Normalization is an essential step with considerable impact on high-throughput RNA sequencing (RNA-seq) data analysis. Although there are numerous methods for read count normalization, it remains a challenge to choose an optimal method due to multiple factors contributing to read count variability that affects the overall sensitivity and specificity. In order to properly determine the most appropriate normalization methods, it is critical to compare the performance and shortcomings of a representative set of normalization routines based on different dataset characteristics. Therefore, University of Louisville researchers set out to evaluate the performance of the commonly used methods (DESeq, TMM-edgeR, FPKM-CuffDiff, TC, Med UQ and FQ) and two new methods they propose: Med-pgQ2 and UQ-pgQ2 (per-gene normalization after per-sample median or upper-quartile global scaling).

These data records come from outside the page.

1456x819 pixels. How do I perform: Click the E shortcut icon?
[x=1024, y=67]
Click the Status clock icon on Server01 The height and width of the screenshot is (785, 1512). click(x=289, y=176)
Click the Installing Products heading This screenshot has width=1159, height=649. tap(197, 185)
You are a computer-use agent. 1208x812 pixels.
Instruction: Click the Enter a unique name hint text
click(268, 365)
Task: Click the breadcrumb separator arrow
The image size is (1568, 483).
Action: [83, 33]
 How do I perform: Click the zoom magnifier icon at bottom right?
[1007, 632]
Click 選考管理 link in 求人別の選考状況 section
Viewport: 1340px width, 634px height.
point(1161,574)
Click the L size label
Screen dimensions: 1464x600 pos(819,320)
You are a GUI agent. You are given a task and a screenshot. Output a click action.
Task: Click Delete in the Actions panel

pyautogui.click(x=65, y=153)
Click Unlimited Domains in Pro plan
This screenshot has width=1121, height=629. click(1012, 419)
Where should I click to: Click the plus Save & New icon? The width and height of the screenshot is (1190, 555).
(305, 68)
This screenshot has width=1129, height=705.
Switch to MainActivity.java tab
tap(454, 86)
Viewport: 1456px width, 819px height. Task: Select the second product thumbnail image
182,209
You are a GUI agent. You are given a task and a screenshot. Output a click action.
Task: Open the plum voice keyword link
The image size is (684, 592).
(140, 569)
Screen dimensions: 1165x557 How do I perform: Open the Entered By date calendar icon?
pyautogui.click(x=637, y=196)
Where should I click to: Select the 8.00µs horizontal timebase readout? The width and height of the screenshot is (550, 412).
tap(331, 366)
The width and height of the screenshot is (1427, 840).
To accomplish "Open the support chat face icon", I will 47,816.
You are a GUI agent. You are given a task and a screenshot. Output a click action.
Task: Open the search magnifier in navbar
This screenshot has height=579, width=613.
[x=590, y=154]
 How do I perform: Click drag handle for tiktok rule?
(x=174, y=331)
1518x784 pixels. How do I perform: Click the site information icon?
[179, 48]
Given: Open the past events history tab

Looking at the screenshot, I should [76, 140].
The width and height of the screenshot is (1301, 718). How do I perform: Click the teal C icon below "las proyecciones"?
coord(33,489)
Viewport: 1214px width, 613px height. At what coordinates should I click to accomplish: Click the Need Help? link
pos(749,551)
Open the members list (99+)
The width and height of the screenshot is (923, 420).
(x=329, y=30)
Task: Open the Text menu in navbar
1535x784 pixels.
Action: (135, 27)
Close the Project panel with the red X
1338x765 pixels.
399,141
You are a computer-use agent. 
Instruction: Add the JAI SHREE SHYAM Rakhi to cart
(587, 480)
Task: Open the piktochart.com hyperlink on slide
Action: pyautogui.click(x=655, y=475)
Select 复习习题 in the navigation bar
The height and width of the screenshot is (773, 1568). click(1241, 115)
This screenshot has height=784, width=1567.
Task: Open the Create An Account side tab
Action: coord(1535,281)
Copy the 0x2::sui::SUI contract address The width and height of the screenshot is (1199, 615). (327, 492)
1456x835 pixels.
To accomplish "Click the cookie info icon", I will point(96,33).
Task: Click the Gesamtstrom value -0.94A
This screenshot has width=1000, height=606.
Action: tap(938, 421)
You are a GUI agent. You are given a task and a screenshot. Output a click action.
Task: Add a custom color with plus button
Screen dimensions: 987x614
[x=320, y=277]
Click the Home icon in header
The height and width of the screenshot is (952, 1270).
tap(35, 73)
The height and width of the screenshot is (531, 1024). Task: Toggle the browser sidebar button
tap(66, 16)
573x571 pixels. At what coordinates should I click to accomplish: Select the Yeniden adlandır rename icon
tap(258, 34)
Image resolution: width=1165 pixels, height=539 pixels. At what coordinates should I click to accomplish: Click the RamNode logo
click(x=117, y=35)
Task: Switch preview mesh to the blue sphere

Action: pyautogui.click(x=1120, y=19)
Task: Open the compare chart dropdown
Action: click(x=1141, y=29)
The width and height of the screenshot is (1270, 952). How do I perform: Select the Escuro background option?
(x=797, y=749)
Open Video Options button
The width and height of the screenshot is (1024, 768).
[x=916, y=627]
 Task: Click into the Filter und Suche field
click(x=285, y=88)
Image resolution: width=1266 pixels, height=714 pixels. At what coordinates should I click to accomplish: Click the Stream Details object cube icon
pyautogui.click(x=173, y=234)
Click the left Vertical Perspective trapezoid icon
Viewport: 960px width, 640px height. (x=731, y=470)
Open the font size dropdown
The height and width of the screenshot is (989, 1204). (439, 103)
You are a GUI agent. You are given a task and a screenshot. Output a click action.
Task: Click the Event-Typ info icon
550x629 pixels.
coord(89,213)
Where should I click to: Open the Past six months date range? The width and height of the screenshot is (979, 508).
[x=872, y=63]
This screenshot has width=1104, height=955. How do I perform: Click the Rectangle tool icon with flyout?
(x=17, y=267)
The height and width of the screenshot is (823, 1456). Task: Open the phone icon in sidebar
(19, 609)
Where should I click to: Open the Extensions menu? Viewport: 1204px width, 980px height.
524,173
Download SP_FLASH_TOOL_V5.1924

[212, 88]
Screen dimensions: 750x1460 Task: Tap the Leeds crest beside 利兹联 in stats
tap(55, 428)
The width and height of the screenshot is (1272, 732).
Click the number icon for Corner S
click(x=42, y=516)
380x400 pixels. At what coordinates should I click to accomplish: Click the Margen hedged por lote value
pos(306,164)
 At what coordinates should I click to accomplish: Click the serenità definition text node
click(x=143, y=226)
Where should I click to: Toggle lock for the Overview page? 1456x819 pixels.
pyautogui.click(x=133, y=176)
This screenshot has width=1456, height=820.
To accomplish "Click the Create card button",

The researchers per-gene normalization approach allows for comparisons between conditions based on similar count levels. Using the benchmark Microarray Quality Control Project (MAQC) and simulated datasets, they performed differential gene expression analysis to evaluate these methods. When evaluating MAQC2 with two replicates, they observed that Med-pgQ2 and UQ-pgQ2 achieved a slightly higher area under the Receiver Operating Characteristic Curve (AUC), a specificity rate > 85%, the detection power > 92% and an actual false discovery rate (FDR) under 0.06 given the nominal FDR (≤0.05). Although the top commonly used methods (DESeq and TMM-edgeR) yield a higher power (>93%) for MAQC2 data, they trade off with a reduced specificity (<70%) and a slightly higher actual FDR than the proposed methods. In addition, the results from an analysis based on the qualitative characteristics of sample distribution for MAQC2 and human breast cancer datasets show that only their gene-wise normalization methods corrected data skewed towards lower read counts. However, when the researchers evaluated MAQC3 with less variation in five replicates, all methods performed similarly. Thus, the proposed Med-pgQ2 and UQ-pgQ2 methods perform slightly better for differential gene analysis of RNA-seq data skewed towards lowly expressed read counts with high variation by improving specificity while maintaining a good detection power with a control of the nominal FDR level.
(A) Illustrated are boxplots of log2 (counts+1) for MAQC data with two replicates in two conditions (uhr and hbr). The samples in hbr and uhr conditions are in green and red, respectively. Med-pgQ2 and UQ-pgQ2 are our proposed methods. (B) Illustrated are boxplots of the intra-condition coefficient of variation (uhr and hbr), respectively.